5 A further strength of the book comes from the authors' awareness of the significance of archaeological evidence in approaching the history of work. Their stress on the role of "growing artisanal competence" or "incremented innovation" as a factor in technological development is a helpful contribution to the methodology of Industrial Archaeology, and they display a commendable awareness of the issues raised by such social historians as E. P. Thompson and Patrick Joyce.
6 Gordon and Malone advise (p. 33) that every student of American industrial history should hear in motion the eighty working looms at Boott Mill, Lowell, an acknowledgement that Industrial Archaeology in the United States has advanced through conservation projects as well as through scholarship. It is also a statement which is confident, a word which describes many aspects of the book. The authors see no need to apologize for their discipline, nor to make promises about what it may produce in the future. They simply accept that industrial archaeologists participate with other specialists in debates on the big questions about the history of the United States. The book's judgements are not just confident — they are mature.

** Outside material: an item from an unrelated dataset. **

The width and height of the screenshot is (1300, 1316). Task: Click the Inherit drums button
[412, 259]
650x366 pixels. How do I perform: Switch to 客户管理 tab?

They rest, as the bibliography shows, on a substantial corpus of scholarship. This book opens new perspectives on the growth of manufacturing in the United States, is a contribution to thinking about Industrial Archaeology that is significant beyond North American shores and a challenge to succeeding generations. It is to be hoped that there will be as much that is enlightening and as much that is challenging in a future distillation of the work of industrial archaeologists published in the thirty years after 1994.